Key Facts on Social Security & Taxes

Whether you owe federal income tax on your Social Security benefits depends not on your age, but on your total income. To figure this out, the IRS calculates your “combined income” (sometimes called “provisional income”), which includes your adjusted gross income, any nontaxable interest, and half of your Social Security benefits.

If you’re single (or filing as head of household, or qualifying widow(er)), and your combined income is below $25,000, none of your benefits are taxable. If your combined income falls between $25,000 and $34,000, up to 50% of your benefits may be taxable — though the actual taxable amount is calculated on a sliding scale. If your combined income exceeds $34,000, as much as 85% of your benefits can become taxable.

For married couples filing jointly, the thresholds are higher: if your combined income is less than $32,000, your benefits aren’t taxed. If it’s between $32,000 and $44,000, up to 50% of your benefits may be taxable. Once your combined income exceeds $44,000, up to 85% of benefits may be taxable.

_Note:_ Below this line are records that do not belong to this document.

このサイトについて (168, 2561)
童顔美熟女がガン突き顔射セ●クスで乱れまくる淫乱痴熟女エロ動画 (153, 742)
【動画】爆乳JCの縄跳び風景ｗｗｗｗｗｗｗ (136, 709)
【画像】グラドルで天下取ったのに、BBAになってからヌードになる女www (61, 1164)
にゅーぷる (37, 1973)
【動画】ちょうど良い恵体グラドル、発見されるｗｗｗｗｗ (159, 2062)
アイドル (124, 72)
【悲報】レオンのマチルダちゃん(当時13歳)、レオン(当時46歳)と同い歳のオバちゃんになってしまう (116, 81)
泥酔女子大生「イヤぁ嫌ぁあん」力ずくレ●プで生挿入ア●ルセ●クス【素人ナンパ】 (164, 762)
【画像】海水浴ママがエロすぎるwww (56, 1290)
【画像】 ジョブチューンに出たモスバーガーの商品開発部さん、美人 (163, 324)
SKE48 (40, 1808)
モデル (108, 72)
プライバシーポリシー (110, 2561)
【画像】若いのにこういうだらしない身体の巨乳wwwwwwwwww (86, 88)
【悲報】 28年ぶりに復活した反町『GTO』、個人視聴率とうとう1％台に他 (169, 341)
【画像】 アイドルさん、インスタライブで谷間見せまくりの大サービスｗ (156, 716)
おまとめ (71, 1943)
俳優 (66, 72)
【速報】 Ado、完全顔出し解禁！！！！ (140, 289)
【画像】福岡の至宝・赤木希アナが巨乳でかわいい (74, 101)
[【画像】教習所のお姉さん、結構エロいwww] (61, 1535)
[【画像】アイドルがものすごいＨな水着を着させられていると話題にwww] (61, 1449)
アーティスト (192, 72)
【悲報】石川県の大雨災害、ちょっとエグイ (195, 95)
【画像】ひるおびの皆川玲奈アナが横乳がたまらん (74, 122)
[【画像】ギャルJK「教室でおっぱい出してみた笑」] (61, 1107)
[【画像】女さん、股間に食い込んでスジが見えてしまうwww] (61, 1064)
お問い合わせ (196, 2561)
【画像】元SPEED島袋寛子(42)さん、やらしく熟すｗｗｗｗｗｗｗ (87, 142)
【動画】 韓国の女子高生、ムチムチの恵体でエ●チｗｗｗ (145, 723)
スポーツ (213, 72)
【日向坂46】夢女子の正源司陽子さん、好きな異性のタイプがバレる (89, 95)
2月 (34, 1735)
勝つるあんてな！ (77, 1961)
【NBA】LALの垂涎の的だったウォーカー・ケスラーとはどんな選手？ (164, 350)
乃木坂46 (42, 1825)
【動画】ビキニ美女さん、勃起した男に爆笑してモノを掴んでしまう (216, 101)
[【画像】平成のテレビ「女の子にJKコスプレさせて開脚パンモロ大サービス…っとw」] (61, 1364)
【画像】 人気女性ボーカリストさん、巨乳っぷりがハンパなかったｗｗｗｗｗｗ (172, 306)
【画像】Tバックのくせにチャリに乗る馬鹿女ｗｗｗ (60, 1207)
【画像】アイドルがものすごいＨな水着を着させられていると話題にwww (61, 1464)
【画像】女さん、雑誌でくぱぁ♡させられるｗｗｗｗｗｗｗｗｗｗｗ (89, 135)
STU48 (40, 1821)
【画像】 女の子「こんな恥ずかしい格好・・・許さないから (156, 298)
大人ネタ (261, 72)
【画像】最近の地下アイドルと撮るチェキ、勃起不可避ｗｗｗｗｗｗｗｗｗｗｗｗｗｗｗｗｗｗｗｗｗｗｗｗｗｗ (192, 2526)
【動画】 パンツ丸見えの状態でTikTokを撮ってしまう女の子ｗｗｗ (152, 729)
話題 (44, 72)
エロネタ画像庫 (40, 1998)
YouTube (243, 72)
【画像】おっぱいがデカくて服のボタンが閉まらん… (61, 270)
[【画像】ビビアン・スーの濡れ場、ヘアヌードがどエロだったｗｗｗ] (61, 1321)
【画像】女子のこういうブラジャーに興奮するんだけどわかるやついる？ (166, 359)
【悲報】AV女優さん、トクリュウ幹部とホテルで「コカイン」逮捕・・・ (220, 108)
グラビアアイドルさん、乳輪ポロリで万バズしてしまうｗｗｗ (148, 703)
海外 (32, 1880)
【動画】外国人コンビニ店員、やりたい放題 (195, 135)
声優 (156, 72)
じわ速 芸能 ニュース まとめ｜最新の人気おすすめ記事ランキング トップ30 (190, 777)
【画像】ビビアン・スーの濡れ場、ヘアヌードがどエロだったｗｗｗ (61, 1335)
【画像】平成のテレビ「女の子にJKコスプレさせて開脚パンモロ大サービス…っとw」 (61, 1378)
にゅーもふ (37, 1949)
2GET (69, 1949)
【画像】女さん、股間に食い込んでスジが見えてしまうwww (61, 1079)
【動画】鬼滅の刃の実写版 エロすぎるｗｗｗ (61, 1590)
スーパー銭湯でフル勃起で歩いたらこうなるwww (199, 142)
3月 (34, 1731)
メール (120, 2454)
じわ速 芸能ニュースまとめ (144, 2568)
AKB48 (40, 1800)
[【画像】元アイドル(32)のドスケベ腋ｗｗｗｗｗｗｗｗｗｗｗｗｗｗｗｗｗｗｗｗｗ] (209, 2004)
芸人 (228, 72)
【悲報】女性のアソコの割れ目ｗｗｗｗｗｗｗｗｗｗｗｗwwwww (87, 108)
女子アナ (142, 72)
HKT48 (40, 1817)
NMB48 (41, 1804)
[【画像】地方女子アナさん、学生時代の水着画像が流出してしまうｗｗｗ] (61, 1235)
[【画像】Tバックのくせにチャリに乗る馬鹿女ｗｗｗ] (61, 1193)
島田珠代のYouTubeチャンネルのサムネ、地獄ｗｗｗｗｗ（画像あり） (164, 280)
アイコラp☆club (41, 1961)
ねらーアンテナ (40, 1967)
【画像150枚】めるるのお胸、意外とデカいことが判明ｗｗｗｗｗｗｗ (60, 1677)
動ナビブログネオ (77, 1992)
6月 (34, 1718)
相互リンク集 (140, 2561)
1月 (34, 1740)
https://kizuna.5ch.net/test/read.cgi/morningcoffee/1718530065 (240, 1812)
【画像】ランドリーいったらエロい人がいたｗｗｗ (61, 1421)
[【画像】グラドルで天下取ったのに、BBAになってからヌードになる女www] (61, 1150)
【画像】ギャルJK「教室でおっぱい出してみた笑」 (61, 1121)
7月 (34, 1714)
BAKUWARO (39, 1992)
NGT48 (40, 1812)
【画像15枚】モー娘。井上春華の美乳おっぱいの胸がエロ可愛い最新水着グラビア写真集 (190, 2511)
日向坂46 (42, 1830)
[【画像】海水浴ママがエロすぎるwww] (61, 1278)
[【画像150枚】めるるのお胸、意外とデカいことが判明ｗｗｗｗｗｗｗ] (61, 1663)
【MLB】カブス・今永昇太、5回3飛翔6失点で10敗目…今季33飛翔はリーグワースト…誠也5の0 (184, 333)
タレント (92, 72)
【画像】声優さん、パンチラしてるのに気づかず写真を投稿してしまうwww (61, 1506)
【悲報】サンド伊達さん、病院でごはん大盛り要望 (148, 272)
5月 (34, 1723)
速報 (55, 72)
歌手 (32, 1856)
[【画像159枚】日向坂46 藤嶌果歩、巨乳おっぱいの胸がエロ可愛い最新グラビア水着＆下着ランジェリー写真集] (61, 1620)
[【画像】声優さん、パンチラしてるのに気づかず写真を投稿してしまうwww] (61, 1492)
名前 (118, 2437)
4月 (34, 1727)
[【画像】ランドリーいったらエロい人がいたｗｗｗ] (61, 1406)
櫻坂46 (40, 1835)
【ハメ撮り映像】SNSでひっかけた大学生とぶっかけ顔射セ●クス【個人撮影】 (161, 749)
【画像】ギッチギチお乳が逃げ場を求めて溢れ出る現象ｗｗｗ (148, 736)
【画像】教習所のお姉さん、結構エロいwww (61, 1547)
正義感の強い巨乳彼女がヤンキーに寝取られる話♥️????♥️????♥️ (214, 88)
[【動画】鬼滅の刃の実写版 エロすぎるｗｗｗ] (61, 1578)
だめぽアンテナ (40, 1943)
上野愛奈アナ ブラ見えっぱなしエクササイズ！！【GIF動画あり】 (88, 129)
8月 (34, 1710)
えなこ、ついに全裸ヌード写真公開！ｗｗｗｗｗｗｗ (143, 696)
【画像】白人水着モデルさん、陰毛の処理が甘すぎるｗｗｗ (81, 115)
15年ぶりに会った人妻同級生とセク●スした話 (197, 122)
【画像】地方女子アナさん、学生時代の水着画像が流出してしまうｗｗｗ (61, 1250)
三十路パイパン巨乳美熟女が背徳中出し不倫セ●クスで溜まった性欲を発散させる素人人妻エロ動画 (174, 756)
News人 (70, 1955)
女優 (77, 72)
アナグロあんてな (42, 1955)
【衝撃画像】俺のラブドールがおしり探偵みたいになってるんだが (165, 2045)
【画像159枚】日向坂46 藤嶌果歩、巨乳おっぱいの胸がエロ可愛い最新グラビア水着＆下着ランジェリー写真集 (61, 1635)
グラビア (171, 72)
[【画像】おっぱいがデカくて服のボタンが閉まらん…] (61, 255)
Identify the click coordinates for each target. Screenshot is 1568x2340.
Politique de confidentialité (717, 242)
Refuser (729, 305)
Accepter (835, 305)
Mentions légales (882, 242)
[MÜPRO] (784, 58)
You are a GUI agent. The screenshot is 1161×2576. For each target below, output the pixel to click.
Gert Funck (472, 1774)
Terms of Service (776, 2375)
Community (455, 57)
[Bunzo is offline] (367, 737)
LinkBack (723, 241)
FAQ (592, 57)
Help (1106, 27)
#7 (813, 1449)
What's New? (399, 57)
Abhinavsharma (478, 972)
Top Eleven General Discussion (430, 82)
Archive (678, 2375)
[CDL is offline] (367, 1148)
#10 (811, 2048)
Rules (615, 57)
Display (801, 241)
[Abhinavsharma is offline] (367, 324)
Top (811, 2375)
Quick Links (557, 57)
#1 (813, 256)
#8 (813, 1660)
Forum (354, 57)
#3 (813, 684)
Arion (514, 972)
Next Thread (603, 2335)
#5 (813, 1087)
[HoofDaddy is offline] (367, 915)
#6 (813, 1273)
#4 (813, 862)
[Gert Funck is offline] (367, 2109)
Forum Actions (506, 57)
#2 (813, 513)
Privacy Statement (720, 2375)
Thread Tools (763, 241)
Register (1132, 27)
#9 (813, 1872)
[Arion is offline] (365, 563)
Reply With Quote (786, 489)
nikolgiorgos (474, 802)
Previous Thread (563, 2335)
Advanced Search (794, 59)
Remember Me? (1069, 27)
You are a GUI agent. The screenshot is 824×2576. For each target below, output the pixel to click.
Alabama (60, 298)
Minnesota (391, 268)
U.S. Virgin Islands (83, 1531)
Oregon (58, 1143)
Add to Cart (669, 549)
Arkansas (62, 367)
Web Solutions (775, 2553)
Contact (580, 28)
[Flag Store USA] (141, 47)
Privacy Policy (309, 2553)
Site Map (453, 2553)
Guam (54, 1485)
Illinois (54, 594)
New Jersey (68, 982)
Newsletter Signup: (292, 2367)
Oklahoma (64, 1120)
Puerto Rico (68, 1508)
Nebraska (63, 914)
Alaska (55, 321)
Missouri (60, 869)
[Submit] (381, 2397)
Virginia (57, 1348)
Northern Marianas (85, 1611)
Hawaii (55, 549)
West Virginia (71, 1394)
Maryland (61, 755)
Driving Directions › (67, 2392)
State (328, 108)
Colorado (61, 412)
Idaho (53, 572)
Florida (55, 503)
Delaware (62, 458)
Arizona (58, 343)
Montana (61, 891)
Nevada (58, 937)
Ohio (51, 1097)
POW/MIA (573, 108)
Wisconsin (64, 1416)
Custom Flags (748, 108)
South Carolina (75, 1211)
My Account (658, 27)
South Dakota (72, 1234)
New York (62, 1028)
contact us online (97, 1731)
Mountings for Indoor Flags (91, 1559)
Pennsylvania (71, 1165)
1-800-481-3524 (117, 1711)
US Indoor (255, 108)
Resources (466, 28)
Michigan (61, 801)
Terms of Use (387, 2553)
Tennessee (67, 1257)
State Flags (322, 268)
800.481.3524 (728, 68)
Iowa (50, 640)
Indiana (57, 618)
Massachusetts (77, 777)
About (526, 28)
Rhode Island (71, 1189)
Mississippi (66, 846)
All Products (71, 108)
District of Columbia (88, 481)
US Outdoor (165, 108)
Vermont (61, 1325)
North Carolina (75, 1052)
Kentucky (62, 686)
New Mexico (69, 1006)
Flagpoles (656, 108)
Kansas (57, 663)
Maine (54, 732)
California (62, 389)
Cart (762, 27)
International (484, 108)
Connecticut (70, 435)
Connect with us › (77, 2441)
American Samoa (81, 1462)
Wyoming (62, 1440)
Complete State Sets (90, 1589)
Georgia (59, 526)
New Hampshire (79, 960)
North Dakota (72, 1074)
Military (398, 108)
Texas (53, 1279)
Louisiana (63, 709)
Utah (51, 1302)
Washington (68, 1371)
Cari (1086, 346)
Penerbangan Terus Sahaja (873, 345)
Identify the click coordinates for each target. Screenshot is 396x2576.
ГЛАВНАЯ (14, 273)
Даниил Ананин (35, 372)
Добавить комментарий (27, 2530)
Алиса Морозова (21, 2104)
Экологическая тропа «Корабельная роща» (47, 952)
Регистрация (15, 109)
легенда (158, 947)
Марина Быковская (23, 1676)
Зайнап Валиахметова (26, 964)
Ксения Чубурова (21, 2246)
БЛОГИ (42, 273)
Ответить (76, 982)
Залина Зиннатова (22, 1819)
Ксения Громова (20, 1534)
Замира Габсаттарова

Importantly, the “up to” qualifier means that hitting a higher income bracket doesn’t automatically make all of your benefits taxable — the taxable portion is determined via a formula (often via a worksheet in Internal Revenue Service — Publication 915). Also, for someone whose only income is Social Security (or who stays under the thresholds), their benefits can remain fully tax-free.

Finally, if you expect your benefits to be taxed, you don’t have to wait until you file — you can ask to have federal tax withheld from your monthly Social Security payments.